- INSTRUCTIONS FOR THE TASK
Omit the pictures. Transcribe exactly the lines below, from the one with "The image size is (1200, 615)." up to and including the last.

#### MATERIAL PROVIDED ####

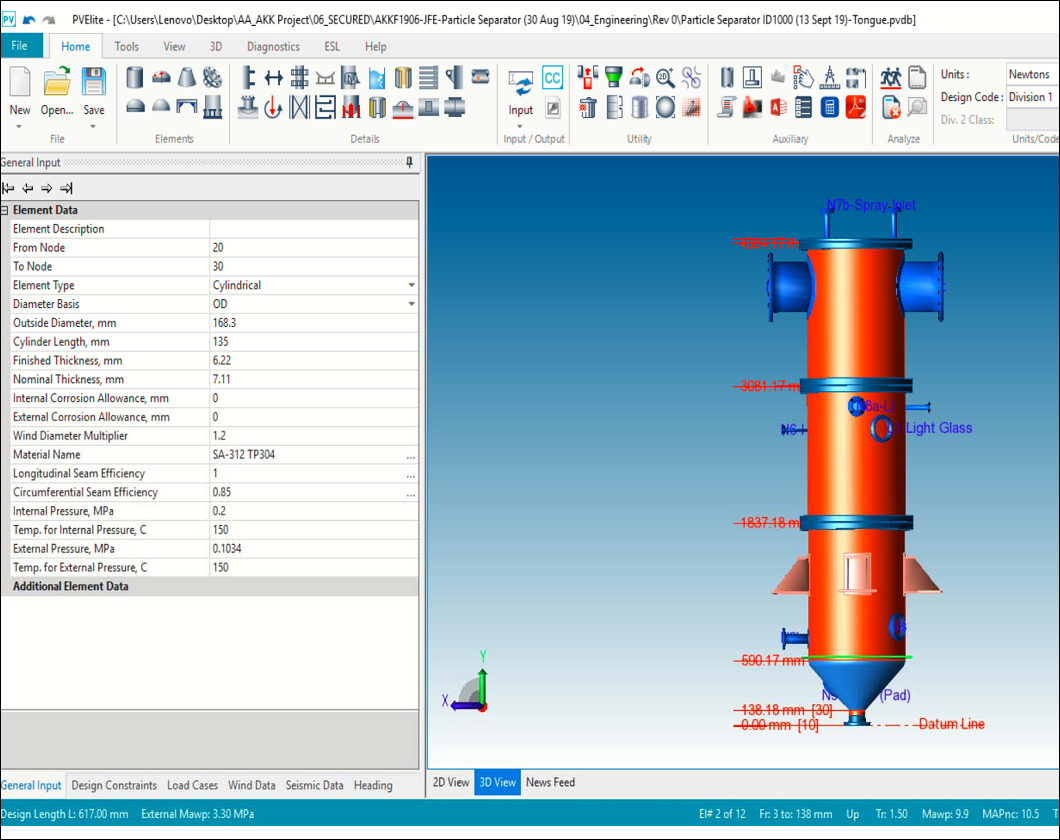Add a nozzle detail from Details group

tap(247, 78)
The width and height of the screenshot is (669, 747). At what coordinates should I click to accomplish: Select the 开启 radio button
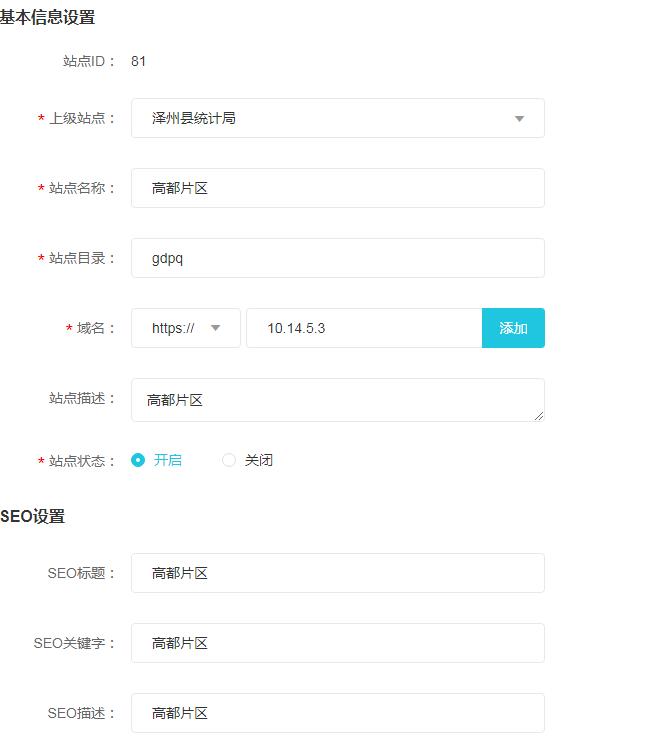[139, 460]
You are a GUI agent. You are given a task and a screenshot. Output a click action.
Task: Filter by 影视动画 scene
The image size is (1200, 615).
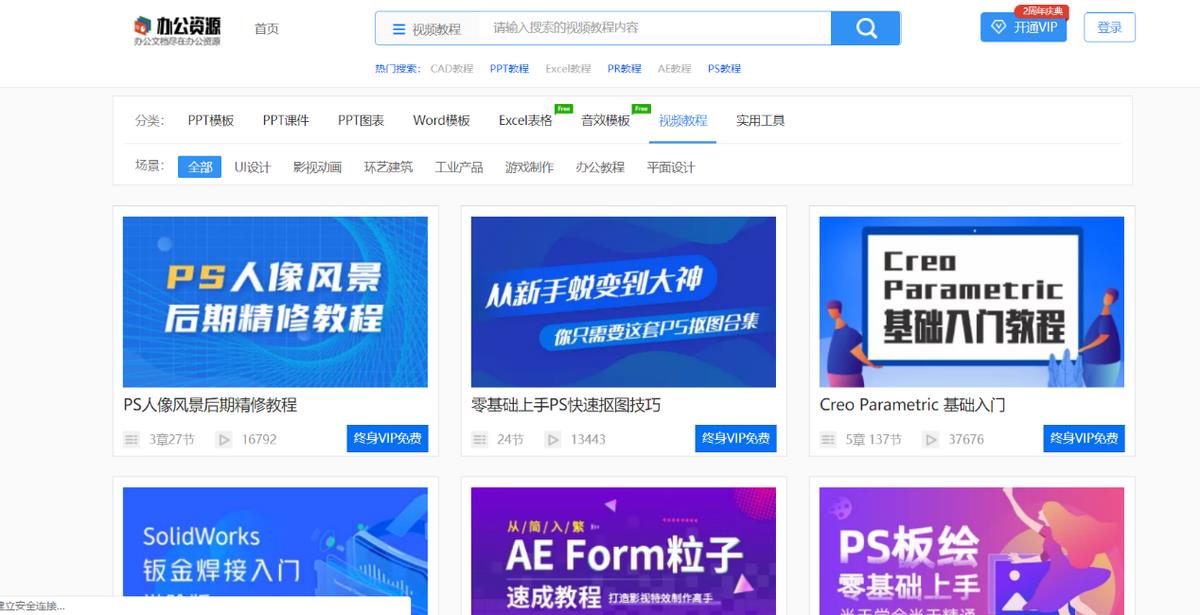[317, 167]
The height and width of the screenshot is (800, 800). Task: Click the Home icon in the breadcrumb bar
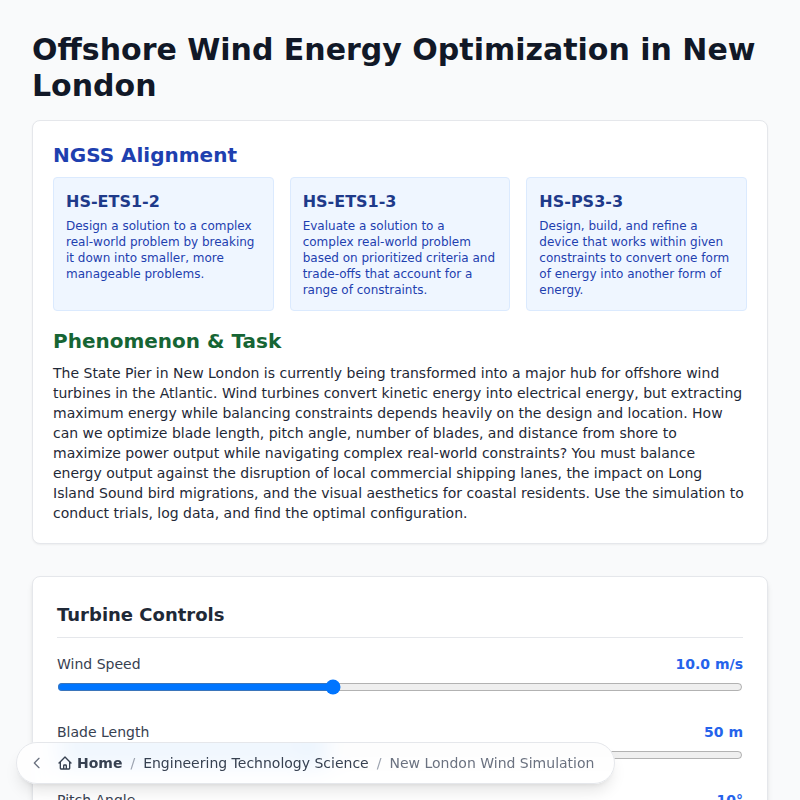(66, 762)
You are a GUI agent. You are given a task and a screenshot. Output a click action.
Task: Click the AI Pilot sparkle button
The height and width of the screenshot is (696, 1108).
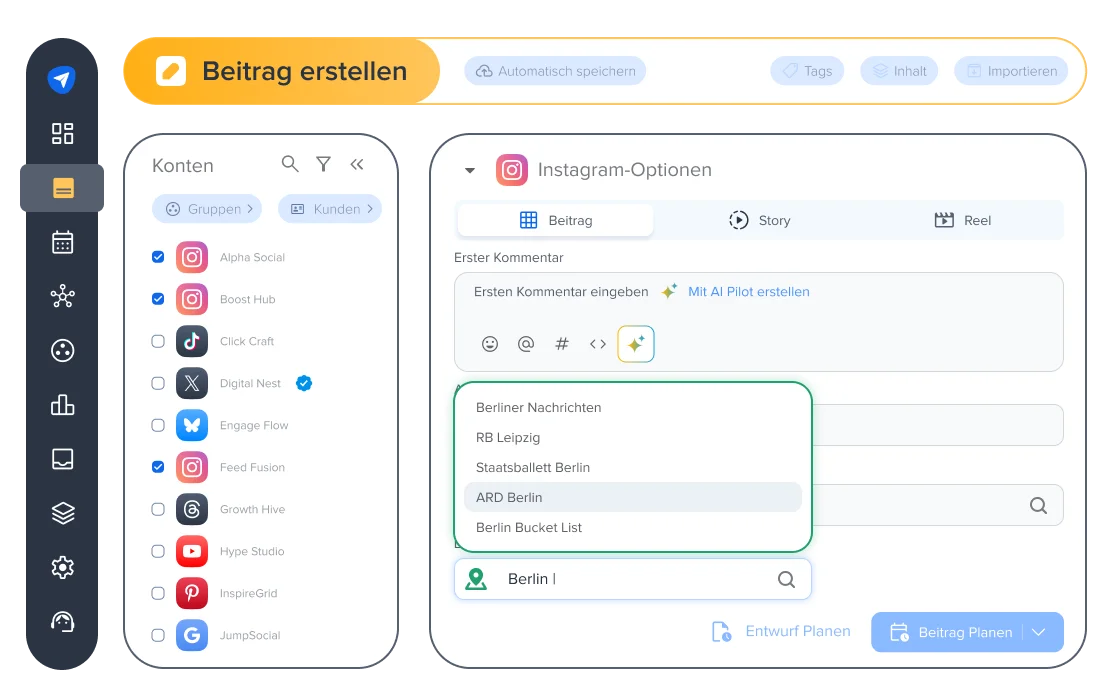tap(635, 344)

####

- SOLUTION BELOW
The image size is (1200, 615).
[317, 167]
The height and width of the screenshot is (800, 800). Task: Click the Home icon in the breadcrumb bar
(66, 762)
You are a GUI agent. You are given a task and a screenshot. Output a click action.
Task: Click the AI Pilot sparkle button
The height and width of the screenshot is (696, 1108).
tap(635, 344)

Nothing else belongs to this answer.